The reason is faulty because the power of the Louisiana Public Service Commission is contained in the Constitution and law. Art. 6, sec. 4, La.Const. of 1921. Can a mere legislative statute which is 'inferior to the Constitution supercede the commandment of Article 1, sec. 2 of the Constitution of 1921 ?

Then the opinion goes on to say:

“We do not think that the position of the railroad is well founded. The fact that the company holds an unencumbered paper title to the land which it uses as its right of way does not warrant the conclusion that it has a perfect ownership as defined by Article 490 of the LSA-Civil Code. * * ”

This reasoning is a deletion of the codal provisions. You cannot acquire a servitude of way except by title, so says the LSA-Civil Code. You cannot have a perfect ownership if property is encumbered, so says Article 490 of the LSA-Civil Code. A perfect ownership has been- defined in law as an unencumbered title.

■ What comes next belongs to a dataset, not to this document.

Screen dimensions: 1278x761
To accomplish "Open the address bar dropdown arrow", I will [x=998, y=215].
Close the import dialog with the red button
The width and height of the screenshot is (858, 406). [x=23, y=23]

*298The business of the railroad is that of a public carrier. The Court in the majority-opinion has construed the statute to mean that the right of way over the company’s land can be had without title. I believe that since that title can be obtained by dedication or by expropriation, the Louisiana Public Service Commission had no right nor power to act until the due process clause had been complied with. That is exactly what was held in the case of Louisiana Ry. & Nav. Co. v. Louisiana Public Service Commission, 165 La. 219, 115 So. 465, 466, when we said:

“The court below found, and we think correctly, that it was unnecessary for it to pass upon the right of the Public Service Commission to force the railway company to construct a crossing over its right of way; that since there had been neither a dedication nor an expropriation the said company cannot be compelled to construct a public road or street over the land owned by it in fee simple.”

It does not take an immensity of common sense to see that if we are to build a house, we must lay a foundation. If we are to take private property for public purposes, the taking must be with compensation previously paid. A foundation must be laid by due process of law.

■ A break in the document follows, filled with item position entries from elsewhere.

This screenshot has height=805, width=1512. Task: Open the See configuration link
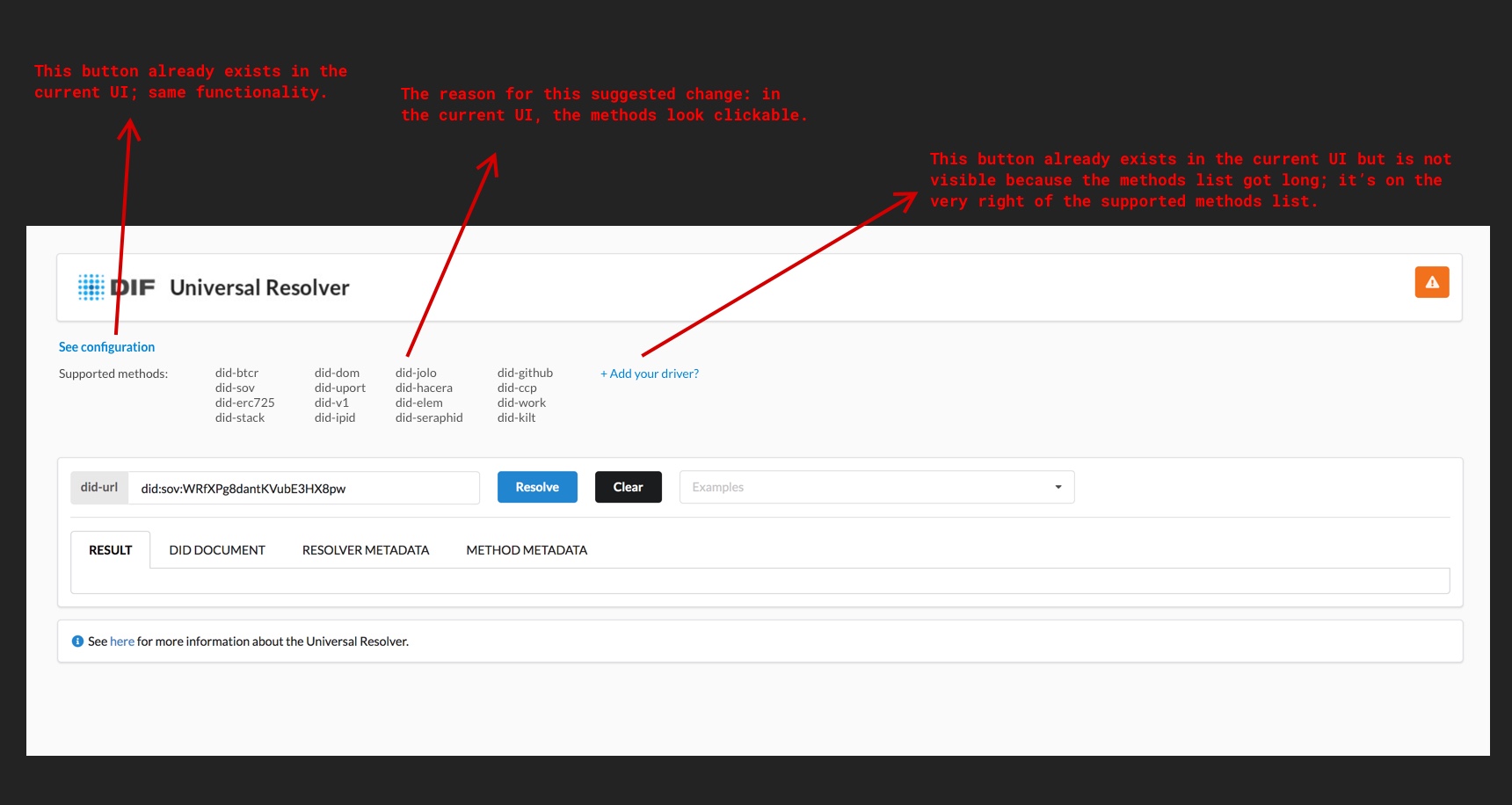pyautogui.click(x=106, y=346)
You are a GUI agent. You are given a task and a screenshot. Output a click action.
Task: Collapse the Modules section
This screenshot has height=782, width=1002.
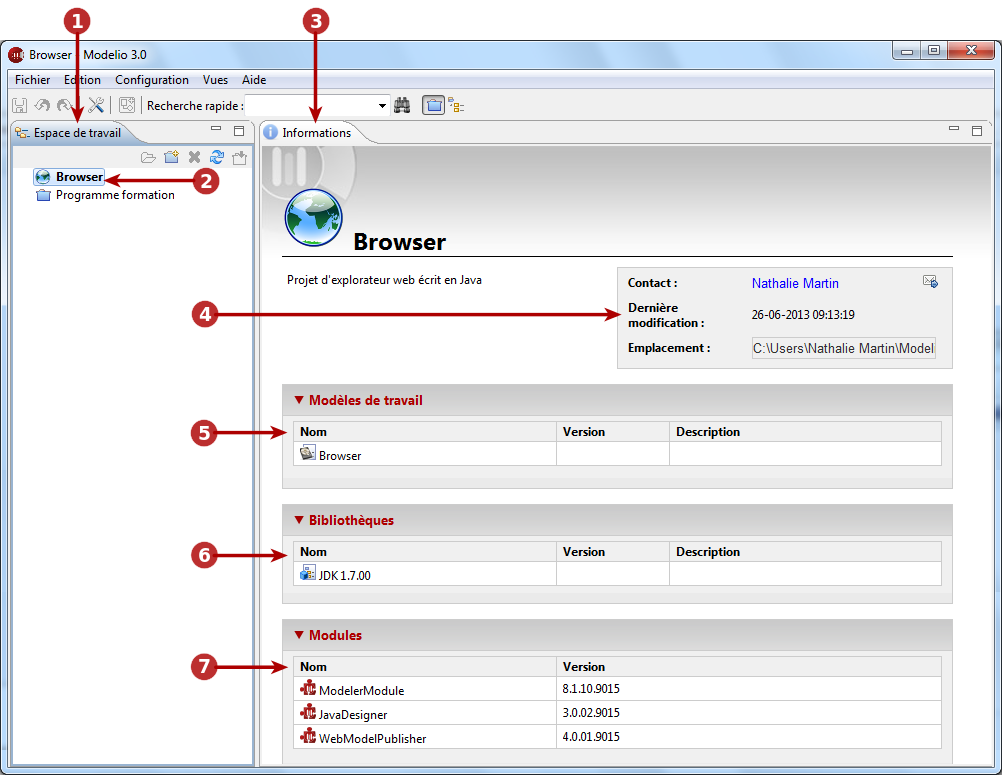click(298, 635)
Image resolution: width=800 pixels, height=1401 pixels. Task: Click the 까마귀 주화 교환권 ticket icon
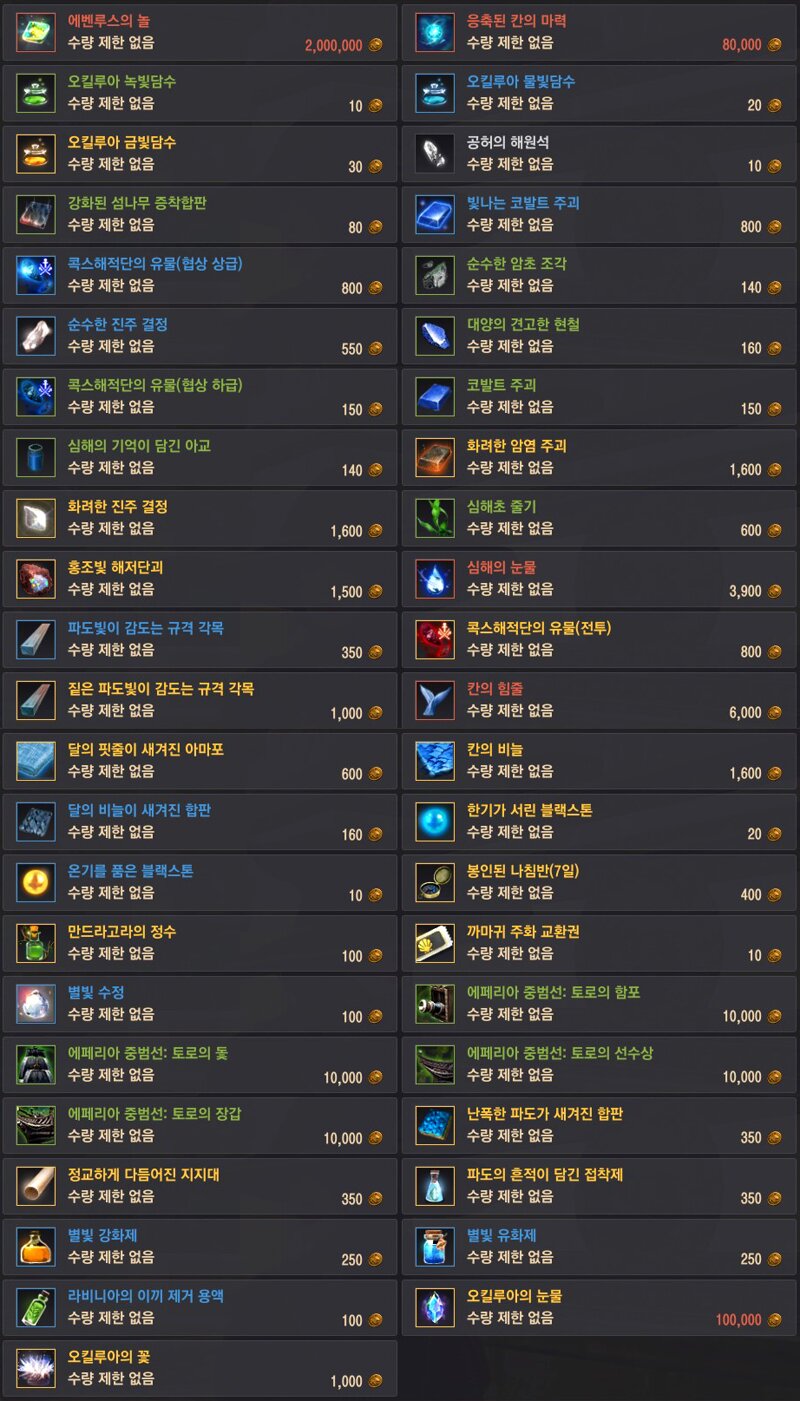435,943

The railroad urges that the placing of a crossing at the particular point designated is not only handicapping its general business but is actually dangerous to the public for the reason that some twenty to twenty-five freight and twelve passenger trains cross at this point in a normal day, and that it had its yard in the City of New Orleans, and, because of congestion, its yards were removed to Harahan at a great expense. These contentions should be considered in determining whether the course pursued by the Louisiana Public Service Commission was arbitrary.

We are in Louisiana governed by a Constitution. Our public servants have an enterprising ambition to extend power. It is because of -that reason that our Constitution sets forth specific bounds to limit official powers to be exercised and puts defenses around the person, firm, or corporation with respect to their property. The Constitution has likewise established a judicial department of government to see that those limitations imposed by it are not transgressed. The protection sought here is commanded by the organic law and is to be found in Article 1, sec. 2, Louisiana Constitution of 1921: “Except as otherwise provided in this Constitution, private property shall not be taken or damaged except for public purposes and after just and adequate compensation is paid.” (Italics ours.) See entire article for third exception.

The majority opinion makes a fourth exception to the three found in the above provision. By decision, the majority opinion makes the article a formula of words affording no real protection,

For the reasons assigned, I respectfully dissent.